16. Dezember 2017 | 08:54 Uhr

Aukrug : Am Boxberg kehrt die Heide zurück

vom
Aus der Redaktion des Holsteinischen Couriers

Eine Ausweitung der Heide ist das Ziel der Mulch- und Baggerarbeiten an einem Hang des Boxbergs.

shz.de von
erstellt am 29.Aug.2015 | 09:00 Uhr

Aukrug | Zurück in die Vergangenheit geht es auf dem Boxberg. Eine Ausweitung der Heide ist das Ziel der Mulch- und Baggerarbeiten, die einen kompletten Hang des Boxbergs zunächst einmal in eine Sandbodenwüste verwandelt haben. Als Ausgleichsmaßnahme für die neue 1,2 Hektar große Heidefläche wurden in Sarlhusen 2,5 Hektar neuer Laubwald angepflanzt.

Den Standort für die aktuelle Umgestaltung haben die Herbststürme „Christian“ und „Xaver“ 2013 festgelegt. „Ursprünglich sollte die Heideerweiterung am anderen Südhang direkt an der B 430 stattfinden“, erläutern Petra Harms und Jan-Marcus Carstens vom Naturschutzring Aukrug. Da „Christian“ und „Xaver“ aber auf dem näher Richtung Homfeld gelegenen Hang ganze Arbeit geleistet und nur noch wenige Bäume stehen gelassen hatten, wurde umdisponiert.
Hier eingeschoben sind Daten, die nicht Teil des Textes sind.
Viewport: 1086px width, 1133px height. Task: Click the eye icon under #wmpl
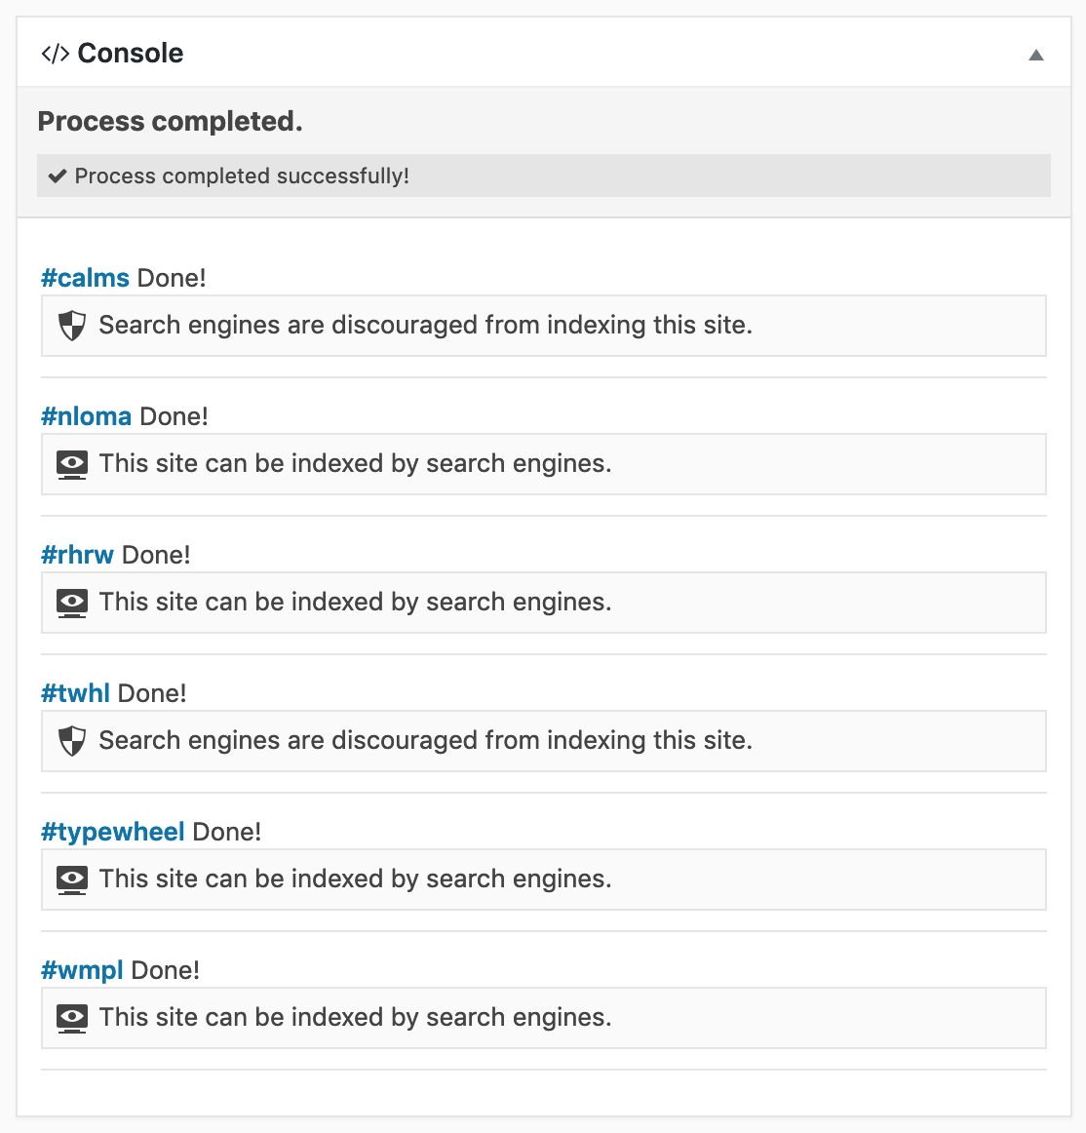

„Das Ziel dieser Maßnahme besteht darin, die traditionelle Nutzung und Heidebeweidung wie vor 100 Jahren wieder herzustellen“, sagt Jan-Marcus Carstens. Vor 200 Jahren war der Boxberg noch von einem dichten Buchenwald bedeckt. Nachdem dieser zu Beginn des 19. Jahrhunderts abgeholzt worden war, verhinderten Weidetiere die Wiederbewaldung. Stattdessen breitete sich großflächig Heide aus. Die Bewahrung und Ausweitung der Heide als eine für Aukrug typische Kulturlandschaft, die sich die Kurt-und-Erika-Schrobach-Stiftung und der Naturschutzring auf die Fahnen geschrieben haben, deckt sich mit den Zielen des europaweiten ökologischen Schutzprogramms „Natura 2000“, zu dessen netzartigem Flächensystem auch der Boxberg gehört.

Die Heide braucht nährstoffarme Bodenverhältnisse. Deshalb wurde auf der zukünftigen neuen Heidefläche die nährstoffhaltige Streuauflage, die sich durch die Nutzung als Nadelwald gebildet hatte, abgetragen. „Zunächst hat ein Mulcher hier die noch übrigen kleinen Bäume sowie Stubben und Äste zerkleinert, eine Stubbenfräse hat das Ganze kleingeschreddert, und dann haben wir mit dem Bagger die Humusschicht abgeschoben und mit Lastwagen abtransportiert“, beschreibt Carstens die erforderlichen Arbeitsschritte. Auf dem jetzt nährstoffarmen Sandboden kann die Heide bestens gedeihen. „Hier können die Heidesamen, die seit 100 Jahren im Boden überdauert haben, wieder aufkommen. Wir müssen also gar keine Heide säen“, erklärt Carstens.

Wenn die Heide wieder da ist, braucht sie aber die Unterstützung von vierbeinigen Landschaftspflegern. „Die Heide muss gepflegt werden, sonst würde die Fläche verbuschen.“ Deshalb werden in Zukunft Ziegen zum Einsatz kommen, um die drohende Verbuschung zurückzudrängen.